Progress | Centre-left Labour politics

Respect the man date

Labour remains a long way from power nationally but next year should hopefully bring a group of new city leaders. What a shame, then, that each one will be male.
For a long time Labour has preached more than practised the idea of equality in who it selects to represent the party. This columnist shares very little of Diane Abbott’s politics, but for what reason did she not beat Sadiq Khan for the London mayoral nomination last summer? Fellow member of parliament Luciana Berger finished third in Liverpool, which at least is one step further than in Manchester and the West Midlands where all the shortlisted candidates for the nomination were male.
Labour’s divisions make it more likely that this embarrassing run will continue. Both Berger and Angela Eagle, who pulled out of the leadership race in favour of Smith, have been put under pressure for ‘splitting the moderate vote’ in their contests. It is surely just a coincidence that they are told to get out of the way of a man.
The current leadership team seems unlikely to change things, with Corbyn commenting that it really had nothing to do with him. How sad that it needs saying, but the winner of this month’s leadership election must make improved representation for women an immediate priority.
Since the mayoral nominations mean there will be at least two parliamentary vacancies on the horizon, a good start would be to make the upcoming selections all-women shortlists. There are enough talented women Labour MPs who have been constantly overlooked for shadow cabinet positions, too, which should be gender balanced.
Otherwise Labour risks exposing itself to the (correct) criticism of brilliant MP Jess Phillips who, after the mayoral results, tweeted: ‘All the mayors can go on an actual man date now. We can serve the tea’.
Labour’s braindrain
Another summer, another slew of reasons to consider setting up a support network for Labour party staff. Most are suffering from recurring nightmares revolving around the phrases ‘validation’, ‘registered supporters’ and ‘please make this end’.
On top of the extra work a second summer of leadership electioneering handed them, they are being subjected to another season of the hard left’s cowardly briefings that they are all going to be sacked and replaced with ‘loyalists’.

And then there are those who recently worked as advisers to the now-departed frontbenchers of the ‘make it work’ variety.
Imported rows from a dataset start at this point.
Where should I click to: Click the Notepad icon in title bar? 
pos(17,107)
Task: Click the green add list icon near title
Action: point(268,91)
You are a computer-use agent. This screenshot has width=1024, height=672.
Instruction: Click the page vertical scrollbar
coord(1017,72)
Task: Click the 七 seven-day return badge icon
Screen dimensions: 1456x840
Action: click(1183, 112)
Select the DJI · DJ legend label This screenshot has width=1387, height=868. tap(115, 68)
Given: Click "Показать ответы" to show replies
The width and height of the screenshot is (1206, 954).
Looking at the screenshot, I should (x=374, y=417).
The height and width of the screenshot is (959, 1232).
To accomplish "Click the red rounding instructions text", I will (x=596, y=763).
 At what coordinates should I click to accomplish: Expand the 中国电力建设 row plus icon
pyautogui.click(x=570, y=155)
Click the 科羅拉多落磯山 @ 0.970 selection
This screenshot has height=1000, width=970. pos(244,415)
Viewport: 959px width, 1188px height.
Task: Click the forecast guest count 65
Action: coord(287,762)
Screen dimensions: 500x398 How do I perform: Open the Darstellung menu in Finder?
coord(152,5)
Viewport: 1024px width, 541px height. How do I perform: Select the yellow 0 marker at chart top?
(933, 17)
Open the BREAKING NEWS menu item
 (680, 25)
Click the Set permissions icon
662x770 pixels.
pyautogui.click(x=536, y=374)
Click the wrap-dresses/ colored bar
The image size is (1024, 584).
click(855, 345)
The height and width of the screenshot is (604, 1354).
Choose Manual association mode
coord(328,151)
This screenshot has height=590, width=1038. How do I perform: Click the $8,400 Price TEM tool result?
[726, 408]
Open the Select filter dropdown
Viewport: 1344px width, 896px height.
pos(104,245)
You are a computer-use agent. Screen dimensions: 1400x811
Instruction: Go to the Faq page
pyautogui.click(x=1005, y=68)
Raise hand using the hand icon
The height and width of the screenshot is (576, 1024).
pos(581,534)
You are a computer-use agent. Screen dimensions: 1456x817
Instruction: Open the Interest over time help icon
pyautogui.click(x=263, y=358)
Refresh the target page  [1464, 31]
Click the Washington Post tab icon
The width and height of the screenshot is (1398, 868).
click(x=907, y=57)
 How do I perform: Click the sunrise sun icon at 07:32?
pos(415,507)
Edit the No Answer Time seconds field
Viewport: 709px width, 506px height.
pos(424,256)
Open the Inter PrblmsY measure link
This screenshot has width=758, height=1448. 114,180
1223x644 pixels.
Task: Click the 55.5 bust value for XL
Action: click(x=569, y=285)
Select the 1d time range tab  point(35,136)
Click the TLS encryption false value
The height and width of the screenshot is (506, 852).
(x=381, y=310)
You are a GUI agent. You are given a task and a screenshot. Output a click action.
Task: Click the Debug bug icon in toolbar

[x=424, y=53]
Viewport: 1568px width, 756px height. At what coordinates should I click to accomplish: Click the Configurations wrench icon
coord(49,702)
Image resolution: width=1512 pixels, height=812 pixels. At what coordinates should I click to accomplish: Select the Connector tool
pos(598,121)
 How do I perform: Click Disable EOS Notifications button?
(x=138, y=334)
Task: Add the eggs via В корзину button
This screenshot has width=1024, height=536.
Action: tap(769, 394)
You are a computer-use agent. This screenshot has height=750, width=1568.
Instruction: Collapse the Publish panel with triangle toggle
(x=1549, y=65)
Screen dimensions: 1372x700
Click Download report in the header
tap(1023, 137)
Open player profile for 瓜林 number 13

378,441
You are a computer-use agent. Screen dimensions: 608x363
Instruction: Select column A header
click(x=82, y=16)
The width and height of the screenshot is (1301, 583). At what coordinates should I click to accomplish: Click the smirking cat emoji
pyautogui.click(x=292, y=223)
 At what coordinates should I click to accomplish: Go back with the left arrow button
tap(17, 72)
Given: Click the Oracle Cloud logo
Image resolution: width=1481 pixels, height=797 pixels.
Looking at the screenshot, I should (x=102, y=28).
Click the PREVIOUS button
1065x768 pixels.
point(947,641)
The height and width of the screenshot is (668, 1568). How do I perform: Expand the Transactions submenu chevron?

A combination of anger and sorrow has meant that a number are now working on Owen Smith’s campaign. It is no coincidence that Smith is able to constantly outdo Jeremy Corbyn on policy announcements, with a team led by the formidable leader’s office member Neale Coleman.
Where they go after that is anyone’s guess but after a general election defeat and the continued stubbornness of a leader who does not appear to believe in opposition, the number of expert policy wonks and media handlers in Labour’s ranks has been seriously depleted.
One frontbench mainstay of the Corbyn era, for instance, has found it so difficult to keep hold of staff that their assistants have so far lasted an average of two and half months before moving on.
Meanwhile, there are a number of vacancies being advertised at the Conservative Research Department. Given the track record of the unit’s graduates – including David Cameron and George Osborne – there is a fair chance that one of this summer’s new recruits will reach the cabinet before a Labour MP does.
Still our people
Your insider only needed five minutes at a constituency Labour party nomination meeting this summer to see Tom Watson’s recent comments about entryism were not unfounded. Those who wish to wave away the evidence by suggesting there are only a small number of Trotskyists seeking to rejoin Labour grossly misunderstand the vanguard tactics of hard-left revolutionaries. In politics, ideas and language that is otherwise unacceptable – like ‘traitor’ or ‘Blairite scum’ – can move from fringe groups to being encouraged by the leadership of a mainstream political party.
It is therefore easy to find parallels with history. When the Social Democratic party was founded, a defecting MP said that he looked around Labour party conference one year and ‘realised they weren’t my people any more’.
But the party is not over just yet and it is still very much full of our people. The new political relationships being formed are fascinating to watch and may yet be the foundation for a more moderate and sensible Labour party.
The GMB’s endorsement of Smith felt important for this reason. Despite the recent National Executive Committee results, Labour’s governing body remains finely balanced and the unions – who relish playing kingmaker, but mostly just want a Labour government – will soon find they can be a stabilising force.
It is partly for this reason that well-thumbed copies of those two essential guides to the 1980s, John Golding’s Hammer of the Left and Dianne Hayter’s Fightback! are being read by moderates over the summer. Regardless of who wins the leadership election, the two books contain not a simple blueprint for today but some much-needed pointers on rebuilding a broad alliance within the party to give hope to the idea of a progressive government.
The frustration that all of Labour’s current ineptitude is totally unnecessary clouds the judgement somewhat, but the most important historical parallels moderates can draw on are not those of splits and defections but those which show that hard work, organisation and loyalty will put Labour back on the path to power.